[ 本]ひとり日和
青山七恵著
初めてじゃないでしょうか。私が芥川賞とか何とか賞とかをとった作品をこんな早く読むのは。(図書館待ちの時間分遅くなっただけです)おまけに近年争うように若年化している受賞者のニュースを聞けばなお更読むには抵抗があります。
これらの賞は青田買い、これから長く稼げる(はず?)作家を売り出すためのものだったのかしら?熟成する前に?時間や資本をかけないでとりあえず稼ぐぞ?って出版社乃至何かの方針?だからそれらを、読みもしないで眉唾眉唾と思っていましたから。はなっから熟成させるつもりも無い?作家の、使い捨ての作品読んでどうするの?みたいな。
とか何とか・・・って、つまりはそんなにも若くなってしまった、いやこんなにも若い人の作品の感性なるものについていける気もしないし、迎合するのもくたびれそう・・・ってだけなんですけど。題にも食指が動く物は無かったし・・・。
ところがこの作品は、この題に惹かれました。
言ってみれば私は生きてきたこの何十年余り、殆どひとりで一人の日和を謳歌(これって見栄?)してきたようなものです。
子育ても、あっ結婚もしましたし、勿論ご近所付き合いも、友達付き合いもそこそこあったことはありましたけれど、ぼちぼちにそれらと付き合った後の一人はなんと心地よいことかと思い暮してきましたからね(シラノの心の羽飾り!)。
私と同じような引っ込み思案?のひとり日和はどんなもんかなぁ、ちょっと覗くのもいいかな?なんて乗りでした。
この題若さを感じないんですよ。普遍的でしょ?だから妙に青臭く生臭く押し付けられないで済むんじゃないかな、若さを!って感触ありましたしね。で、結果、見事に、見事すぎるくらい若さを押し付けられないで済みました。
いえ、文章自体、使われている言葉、そんなところにはちゃんと作家の年齢が臭っていることは臭っているし、その年代の気負いが気取りがちゃんとある文章でもあったのですけれど、切り取って描いている日常が余りに淡々としている様に装っているので、うっかり若さを見落としそうになるのです。ふうーん、お気に入りの切り口と投げ出し方を見つけられたのねと、ちょっとこの繰り広げた日常に被せた薄い明度の高いグレーにうらやましさを感じてしまいました。
私の20歳の頃の世界・・・ったって、それは私だけのものですから比べようもありませんが、ここにこういう風に投げ出されたこの娘智寿さんの年頃の世界は私には理解できないだけに、今この世代の普遍的ワールドのような錯覚をもたらしました。
直裁に行ってしまうと「カワイそうに!」です。何が?余計なお世話ですよね、実際のところ。

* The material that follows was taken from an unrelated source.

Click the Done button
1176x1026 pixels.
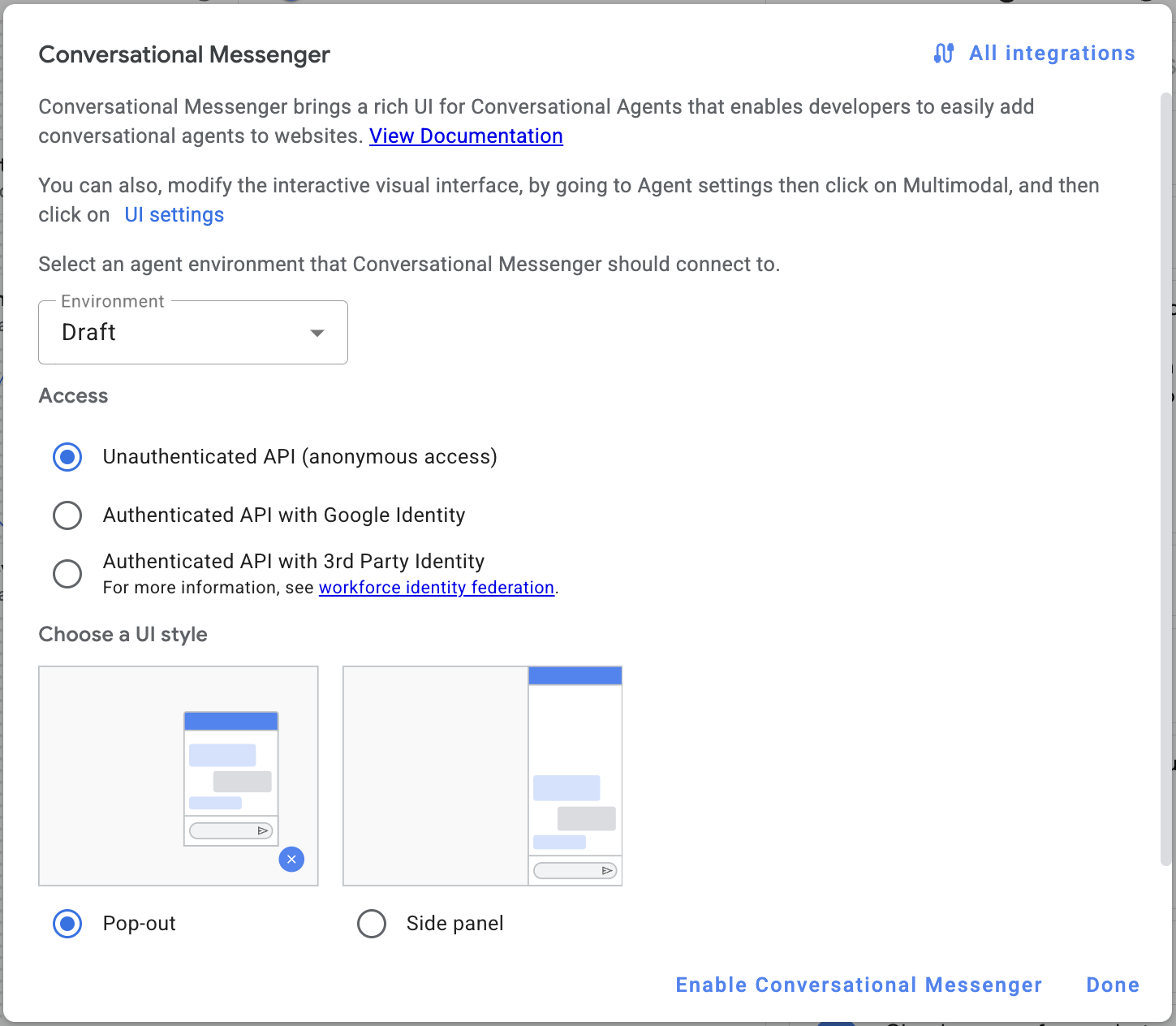1112,985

それでも、その気持ちの中にはこんな風な「あなた、ずいぶんと生き難そうね。傷もあるかもね?あったとしても傷から流れている血がとても薄そうで、それって楽なのかしら?楽だとしても価値があるかどうかは別の問題ね。でも私の若かった時よりキレイに人付き合いも、社会との兼ね合いも何気にさらさら上手にやっているじゃん、あの頃の私なんかよりもズーット・・・」です。

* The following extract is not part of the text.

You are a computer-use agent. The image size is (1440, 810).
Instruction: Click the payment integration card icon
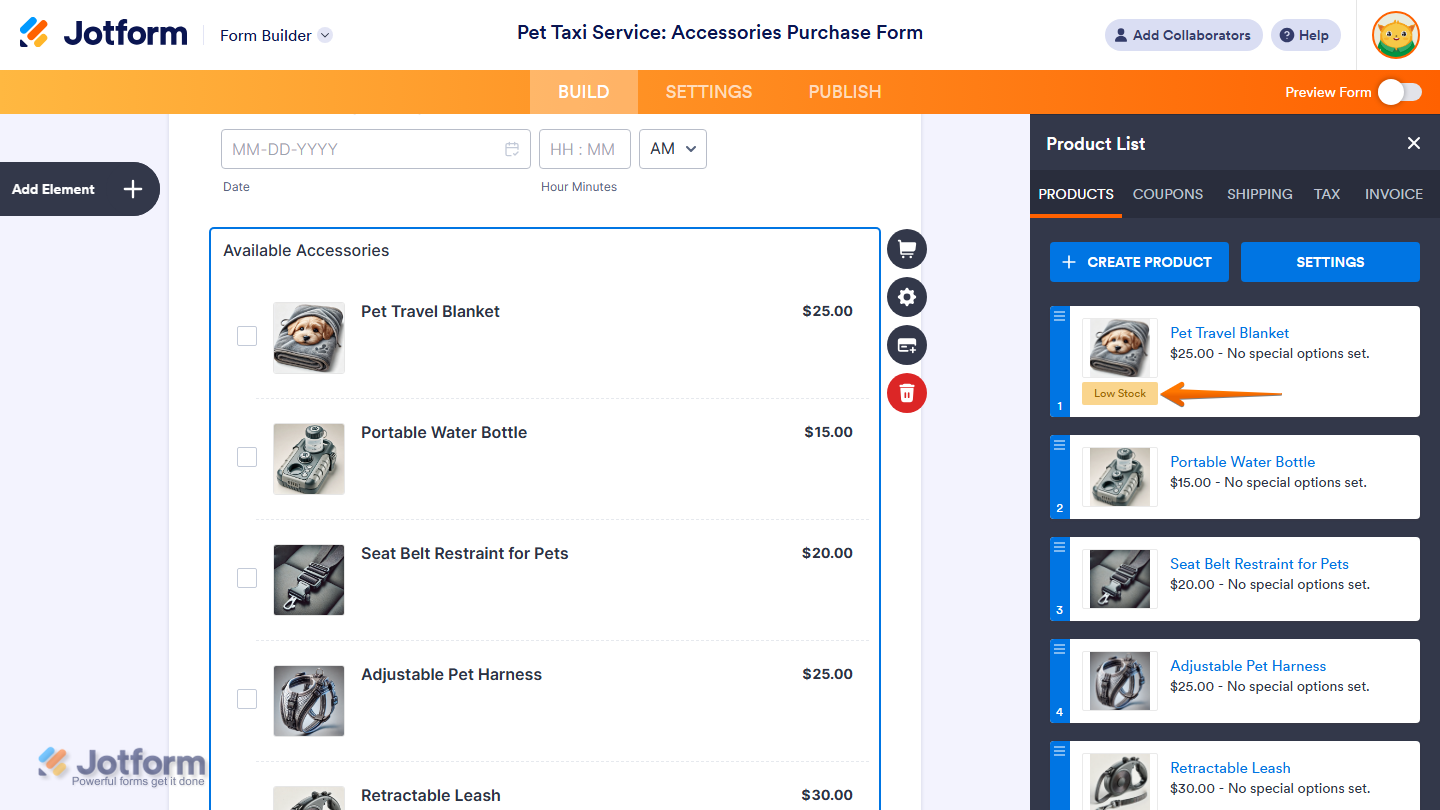[907, 345]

そんな風に思えました。でもあの頃の私や友人よりも?すさんでいるようにも思えましたけど。
だから、むしろ私にとっては吟子さんの方が主人公でした。
シチュエーションは吟子さんのものですよ。彼女こそがあの線路と駅と家との主ですよ当然?智寿さんは通り過ぎて行く人ですよ。
この娘から見ている吟子さんに肉付けをしていけば・・・私のいい?先達になるかもしれませんね。
もっともこの若い作家がこの年の人を理解できるとは思えないのですけれど、その上で彼女たちから見える大人のさらさら感のある、したたかな生き方ってどんなものなんだろうねっていう興味ですか。
流れる事を意識しないで流れて行く、年をやり過ごしていくっていう感じって、こうむった痛手は既にそんなことの形跡はまるで無かったように消えている、そういう風に見えるって、はて、それじゃ生きてなんになるんでしょ?この明度の生活感の中に浮かび上がる母も藤田君も陽平も智寿さん本人も皆凄い感度のセンサーを持っていて昨日と違う何かを感知するとさっと方向転換をしてしまう生きもののように見えるって・・・これ何ですか?吟子さんだけはその中ではまだ生きていそう、むしろしぶとく?
この作品の中の大多数の人物は作品から出てきて歩き出す足持っているのですかねぇ?足も影もなさそうな人たちの、体臭の薄そうな人たちの、悲しみは悲しみで、喜こびは喜こびで、結局どうでもいいんでしょう?と言いたくなって、私はあなたたちとはお付き合い出来ませんし、して貰えそうもありませんしねと、横をすり抜けさせてもらいました。